In the blog post below about the mental health professional training, who gave the three presentations on drugs, alcohol, and human trafficking?

== TEXT SHOWN ==
▼

Saturday, July 27, 2013
Mental Health Professional Training Take 2
Today we led a conference for mental health professionals working as community health workers, counselors, and administrators. The workers came to Into Abba’s Arms for three presentations on drugs, alcohol, and human trafficking presented by Dr. Benjamin Keyes and some of his students. After each presentation the professionals were divided into three groups for discussions about what they had just learned.
During the first small group about drugs and alcohol group members discussed personal experiences. Each group member seemed to have a member from his or her immediate family who struggled with substance abuse, primarily alcohol abuse. One woman even shared her current struggle related to her husband’s alcohol abuse. This substance abuse started prior to their marriage, however he promised to stop abusing alcohol. To this day he has not kept his promise. She shared that he started physically abusing her when she was pregnant with their daughter. He has not abused his baby girl but continues to physically abuse his wife. Recently she went to her pastor and shared about her husband’s alcohol addiction; she did not share about her husband’s physical abuse. Having the opportunity to talk to the group as well as talking to some members from our team seemed to be beneficial since she has not shared this trauma with many people. Other groups during the first group session discussed the alcohol abuse prevalence and how it has negatively affected entire families and the community. Many professionals mentioned how death, loss of relationships, broken families, theft, and robbery have been the result of the use of alcohol among the population.

▲

== PROVIDED MATERIAL ==
▼

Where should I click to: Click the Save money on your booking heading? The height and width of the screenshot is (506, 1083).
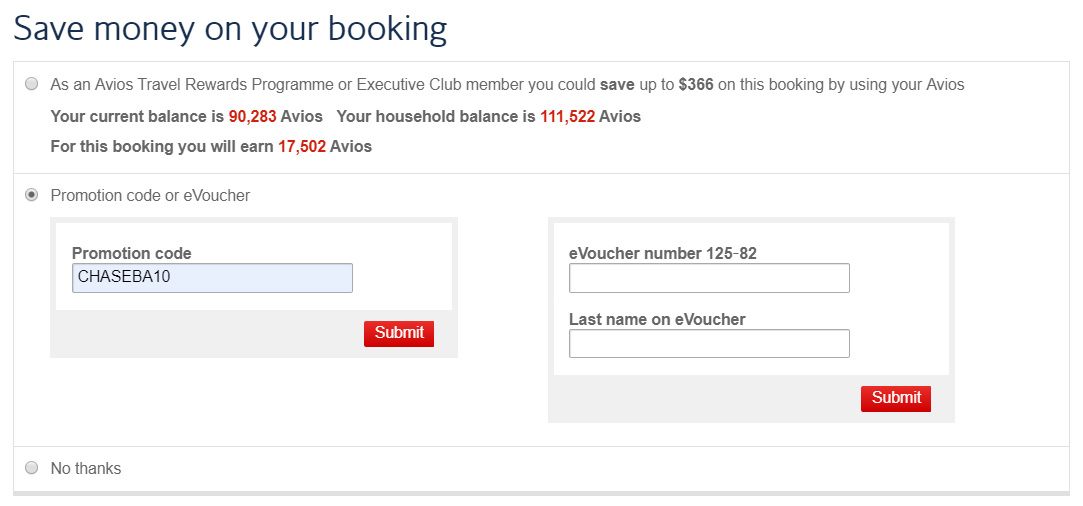tap(230, 28)
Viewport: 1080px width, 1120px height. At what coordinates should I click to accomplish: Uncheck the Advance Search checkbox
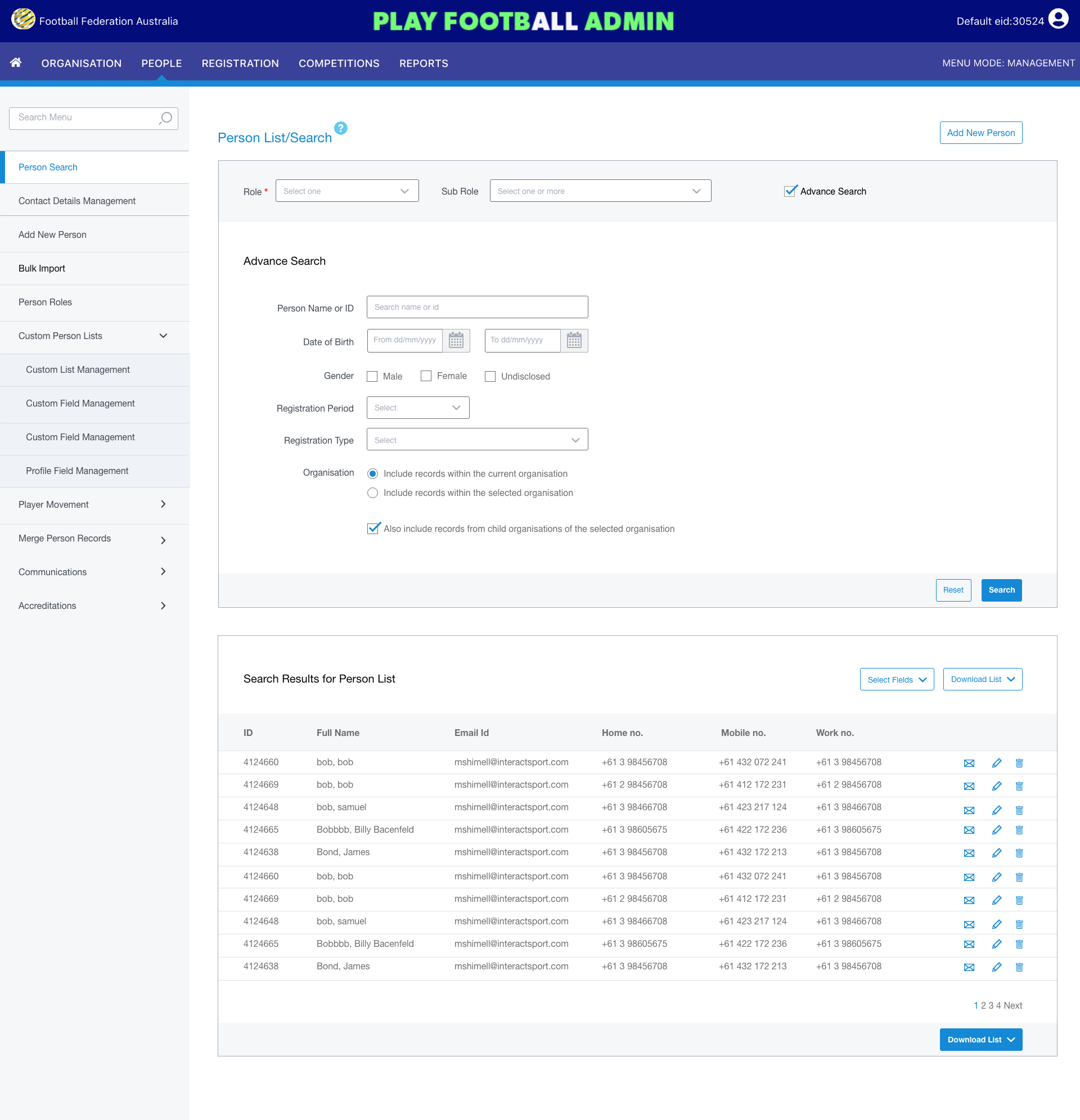[x=790, y=191]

▲

== ANSWER TO THIS PROBLEM ==
Dr. Benjamin Keyes and some of his students